Inês Cardoso* | Jornal de Notícias
| opinião
Até que a ciência encontre respostas que nos salvem, a
perversidade da Covid-19 é que tem nos muros a única forma eficaz de prevenção.
O distanciamento social pressupõe um bloqueio físico em relação ao outro, atrás
do qual espreita perigosamente um muro afetivo e social.
Começa com as discussões entre
países e críticas às culpas de cada um (como as mal esclarecidas e
"repugnantes" declarações do ministro das Finanças holandês sobre a
Espanha), depois com desconfianças de uma região em relação a outra, e a certa
altura com a ideia indefinida de que o outro é, indiscriminadamente, uma
ameaça.
Faz-se o cerco a distritos,
concelhos, e para algumas pessoas o ideal seria que se divulgasse o número da
porta de cada infetado, para melhor o podermos vigiar. Como se um doente não
fosse uma vítima, mas um agressor. Claro que alguns falham os deveres impostos,
como pessoas em quarentena obrigatória também falham. Mas para as fiscalizar
estão no terreno as autoridades. Individualmente, devemos controlar os nossos
próprios movimentos e riscos, não disparar energias para o controlo dos outros.
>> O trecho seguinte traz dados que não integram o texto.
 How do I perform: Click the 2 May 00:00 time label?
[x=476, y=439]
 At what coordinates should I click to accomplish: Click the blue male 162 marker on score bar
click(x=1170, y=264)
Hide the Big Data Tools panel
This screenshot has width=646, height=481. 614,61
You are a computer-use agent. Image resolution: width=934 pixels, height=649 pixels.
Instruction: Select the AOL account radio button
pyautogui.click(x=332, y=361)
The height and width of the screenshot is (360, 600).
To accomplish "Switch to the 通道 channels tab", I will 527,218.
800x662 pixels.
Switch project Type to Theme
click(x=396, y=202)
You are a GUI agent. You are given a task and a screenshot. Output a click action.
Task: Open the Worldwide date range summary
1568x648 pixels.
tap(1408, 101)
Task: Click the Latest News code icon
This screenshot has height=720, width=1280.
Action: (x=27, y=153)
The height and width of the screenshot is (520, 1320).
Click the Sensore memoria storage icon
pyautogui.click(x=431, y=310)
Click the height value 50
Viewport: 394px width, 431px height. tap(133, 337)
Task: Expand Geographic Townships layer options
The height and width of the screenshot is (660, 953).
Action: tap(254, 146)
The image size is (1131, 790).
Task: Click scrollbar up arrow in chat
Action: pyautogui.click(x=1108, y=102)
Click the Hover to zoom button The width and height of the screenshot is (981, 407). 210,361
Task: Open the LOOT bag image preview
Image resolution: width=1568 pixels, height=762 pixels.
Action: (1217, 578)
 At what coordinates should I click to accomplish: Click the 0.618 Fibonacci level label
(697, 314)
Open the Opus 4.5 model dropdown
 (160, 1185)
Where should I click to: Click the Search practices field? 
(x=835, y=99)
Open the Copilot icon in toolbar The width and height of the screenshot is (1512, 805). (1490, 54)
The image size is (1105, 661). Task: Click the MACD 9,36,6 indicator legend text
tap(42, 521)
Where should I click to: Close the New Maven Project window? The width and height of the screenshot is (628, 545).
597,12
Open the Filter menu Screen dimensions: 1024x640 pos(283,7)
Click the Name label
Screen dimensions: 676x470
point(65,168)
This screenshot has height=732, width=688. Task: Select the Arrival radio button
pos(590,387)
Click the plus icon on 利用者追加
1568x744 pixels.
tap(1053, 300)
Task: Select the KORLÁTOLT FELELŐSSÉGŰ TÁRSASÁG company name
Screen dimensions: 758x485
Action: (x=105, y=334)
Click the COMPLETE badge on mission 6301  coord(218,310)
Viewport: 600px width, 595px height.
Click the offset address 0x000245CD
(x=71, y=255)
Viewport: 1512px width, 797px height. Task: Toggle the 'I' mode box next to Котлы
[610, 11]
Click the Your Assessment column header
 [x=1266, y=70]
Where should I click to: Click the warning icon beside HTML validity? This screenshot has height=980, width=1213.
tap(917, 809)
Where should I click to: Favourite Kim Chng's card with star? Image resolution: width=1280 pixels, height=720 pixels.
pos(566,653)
Não temos todo o conhecimento para agir corretamente sobre eles e nesta altura
proliferam convicções e juízos que correm o risco de ser completamente errados.
A fronteira entre os cuidados a
que todos estamos obrigados e a reação epidérmica a tudo o que mexe é ténue e
delicada. É preciso restringir movimentos, mas é igualmente essencial respeitar
a lei. Não é por acaso que a provedora de Justiça já teve de vir a terreiro
alertar para o risco de ilegalidade em ações avulso decididas por autarcas ou
regiões.
O vírus não conhece fronteiras. O
seu combate também não. De nada vale querermos proteger o nosso quintal e não
agirmos concertadamente, porque a propagação em qualquer ponto do Mundo tem
efeitos globais. Veja-se o exemplo da China, que atualmente tem a doença
controlada mas, apesar do máximo rigor das medidas, continua a importar casos.
Todos temos medo do vírus, do que ele possa fazer aos nossos. Mas talvez
devamos ter igual medo da nossa resposta. Da discriminação, desunião e nalguns
momentos insensibilidade em relação à história e solidão do outro.